Government J. Buana College is a college in the town of Lunglei, Mizoram. It is accredited with a B Grade by the National Assessment and Accreditation Council. It has 582 students and 40 faculty members.

History
Government J. Buana College was established on 26 August, 1983. The college is named after J. Buana who was a Padma Shree awardee. He donated rupees two lakhs for its establishment and management. The college caters to the needs of the locality and the poorer section for higher education. The college was provincialized in 1976 by the Government of Mizoram. It is permanently affiliated to Mizoram University Vide Order No. MZU/CDC/32/2002 of 27 July 2006 and is 2f and 12b category under University Grants Commission (India).

Location

Government J. Buana College is located in Lunglei which has a population of 77,482. Its present campus is 0.4 acres (1,309.6 sq m) in area and is located in the Bazarveng area of Lunglei. However, a new site with an area of 14,412.22 sq m has been acquired at Melte, Serkawn, Lunglei. Development of the new campus is currently at the planning and design phase.

Courses

Bachelor of Arts
The college offers nine undergraduate courses in Arts: Economics, Education, English, History, Mizo, Geography, Political Science and Public Administration.

Bachelor of Commerce
Since 2019, the college also offers a Bachelor of Commerce degree course.

Add-On Courses

CCC
In collaboration with National Institute of Electronics & Information Technology (NIELIT), Government J. Buana College offers a Course on Computer Concepts (CCC). The college is equipped with a computer laboratory. The course is offered free of charge to all students of the college. The duration of the course is 80 hours (Theory: 32 hours & Practical Classes: 48 hours).

Spoken Language Classes
Free spoken language classes in English and Hindi are offered to all students of the college.

NAAC Accreditation
Government J. Buana College had its first and second National Assessment and Accreditation Council (NAAC) assessment in 2007 and 2015. The third cycle of NAAC assessment in 2021 gave a B grade with a CGPA of 2.27.

Faculty
There are 40 teachers.
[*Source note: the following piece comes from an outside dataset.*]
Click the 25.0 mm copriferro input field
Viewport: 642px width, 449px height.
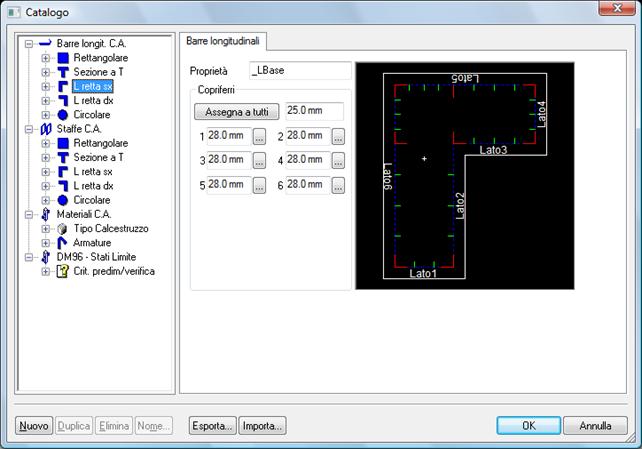tap(314, 111)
There are: One Professor (the principal), 14 Associate Professors, and 26 Assistant Professors. There are also eight non-teaching staff.

Students
There are 582 students currently enrolled in the undergraduate courses. Admission is done via both online and offline modes. Selection is based on merit in the last board examination. More than 97% belong to minority and Scheduled Tribe categories. The gender ratio of males to females is 0.94:1.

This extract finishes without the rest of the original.